### [Prompt]
Echo the lines of the records from the line containing "Open the プロファイル settings section" through the line containing "click(x=471, y=33)", inclusive, leaving out the pictures.

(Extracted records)
** Start **

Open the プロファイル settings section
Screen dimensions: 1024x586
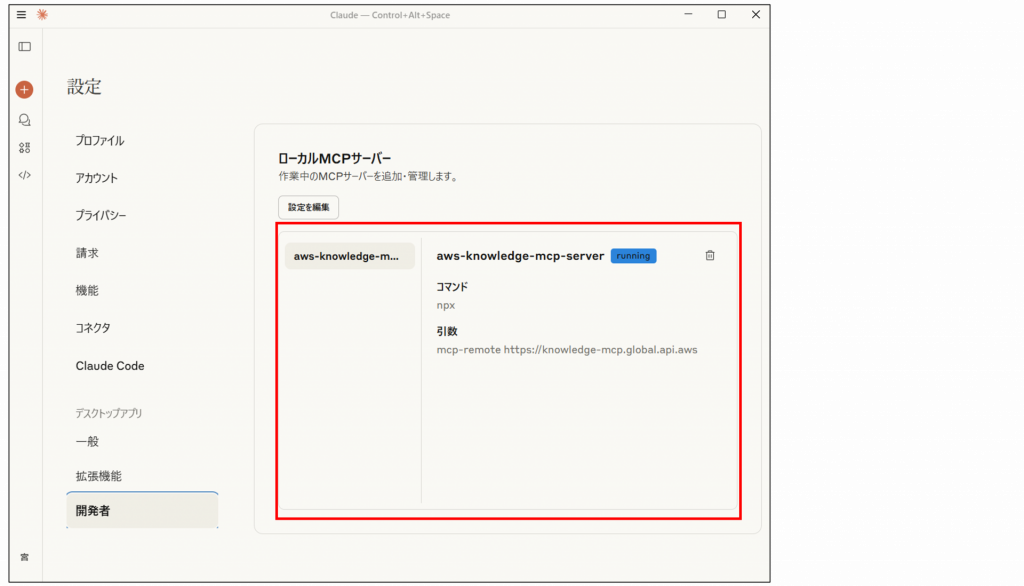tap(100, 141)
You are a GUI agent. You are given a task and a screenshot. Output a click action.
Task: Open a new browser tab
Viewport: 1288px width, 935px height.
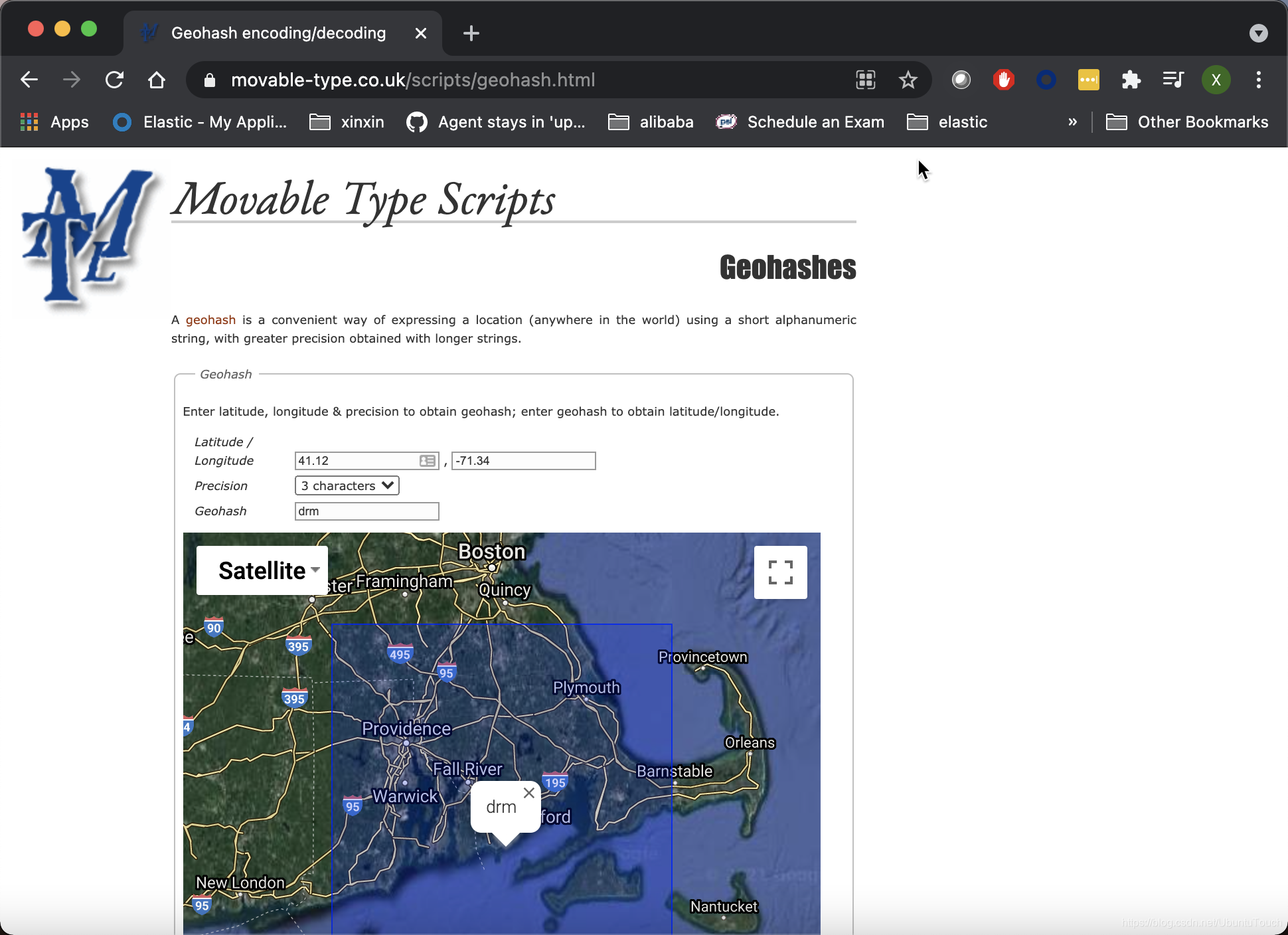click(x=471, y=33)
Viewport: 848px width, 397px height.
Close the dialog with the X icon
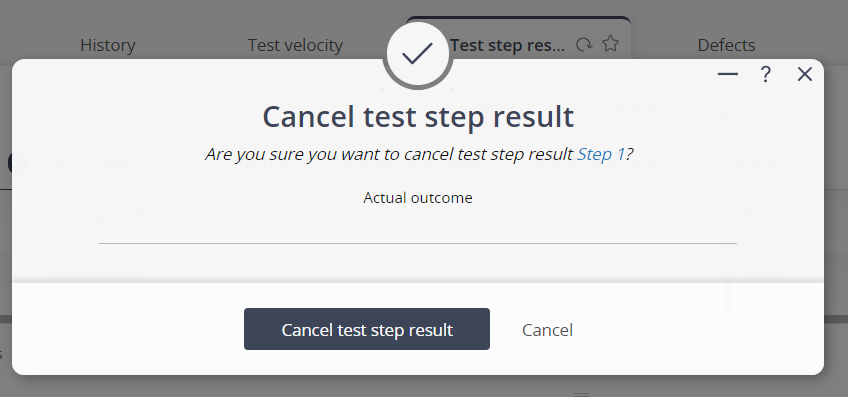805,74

** End **
** Start **

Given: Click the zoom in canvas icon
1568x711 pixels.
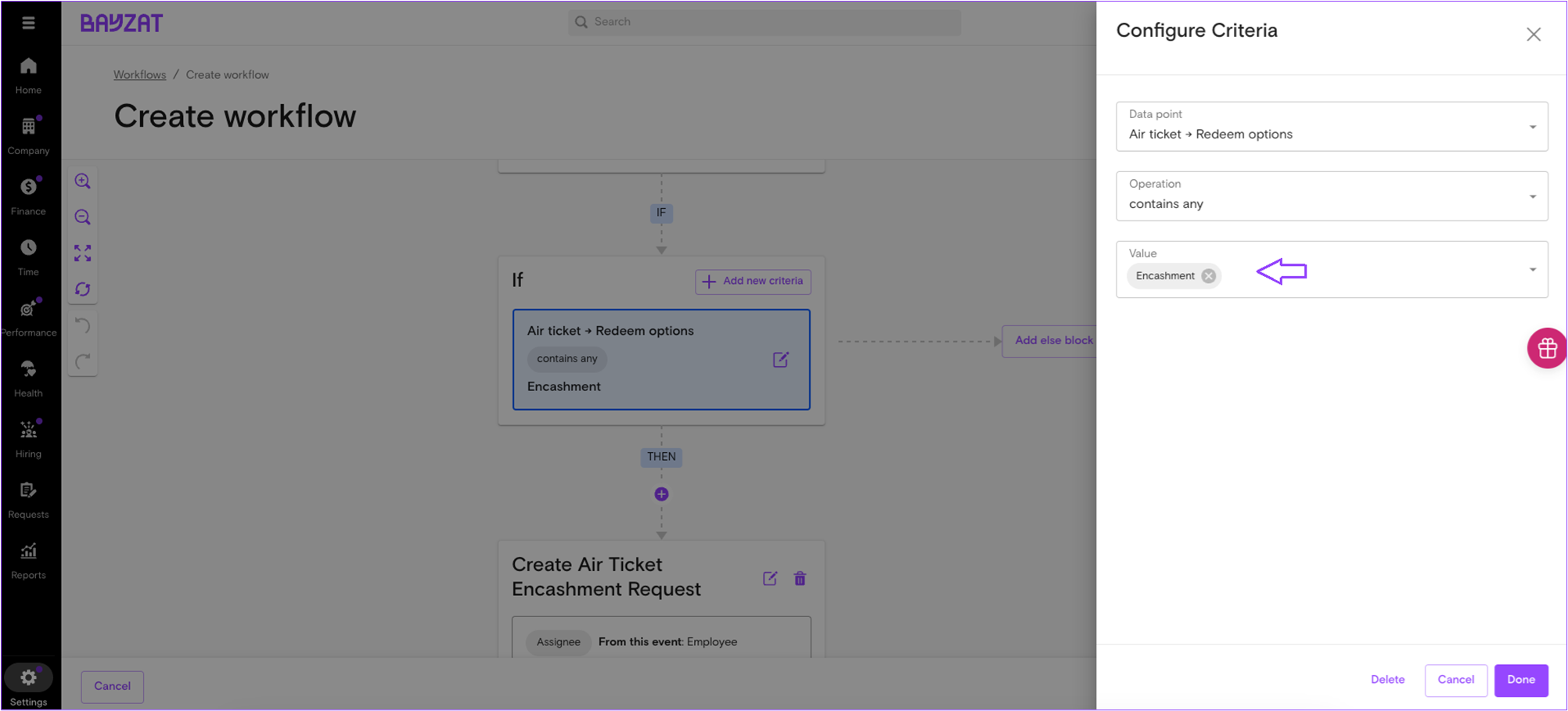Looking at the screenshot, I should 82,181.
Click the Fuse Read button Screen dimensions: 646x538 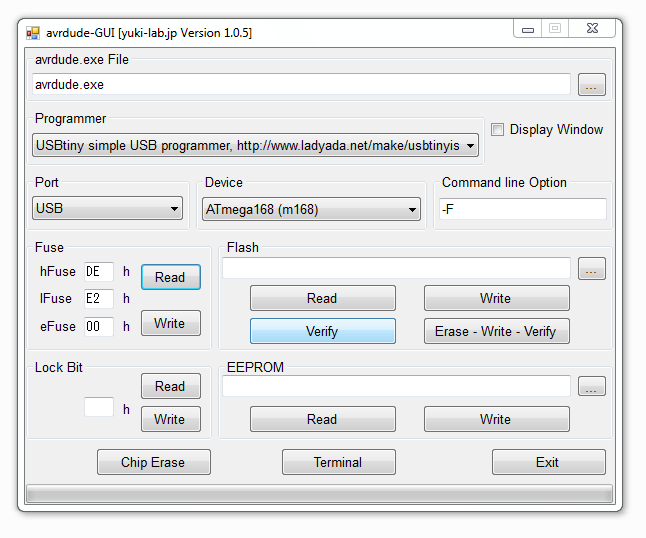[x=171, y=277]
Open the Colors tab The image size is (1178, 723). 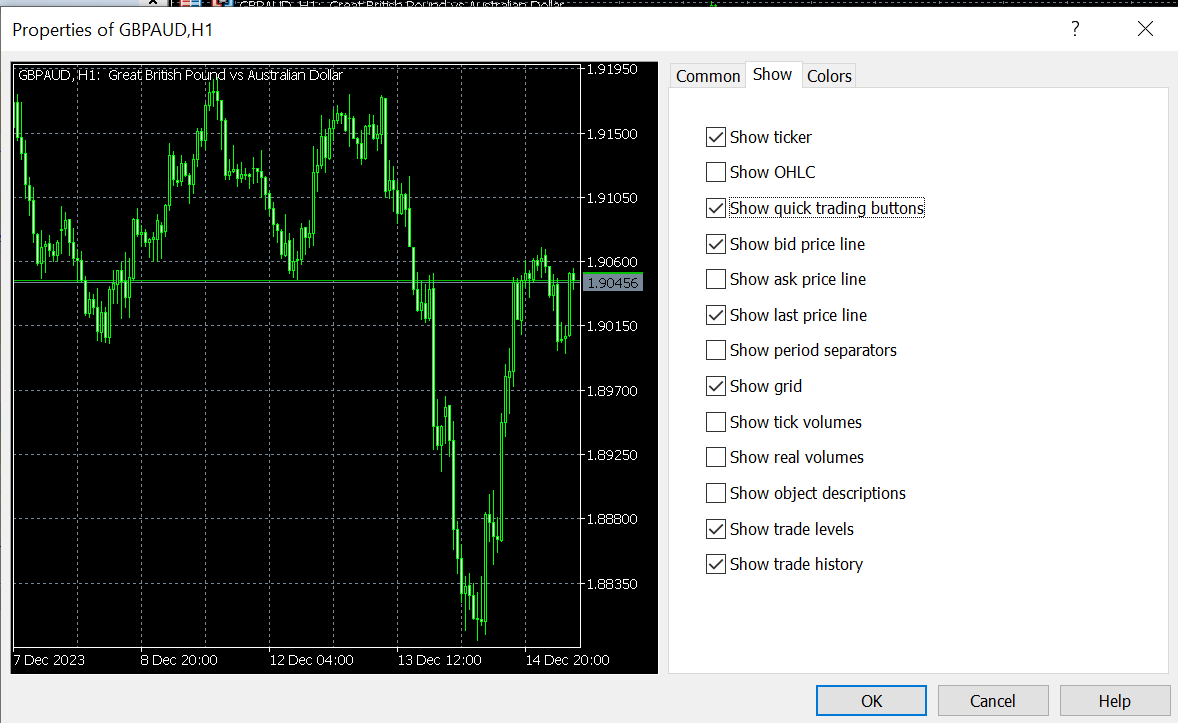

** End **

### [Response]
Open the プロファイル settings section
Screen dimensions: 1024x586
tap(100, 141)
You are a GUI agent. You are given a task and a screenshot. Output a click action.
Task: Open a new browser tab
Viewport: 1288px width, 935px height.
click(x=471, y=33)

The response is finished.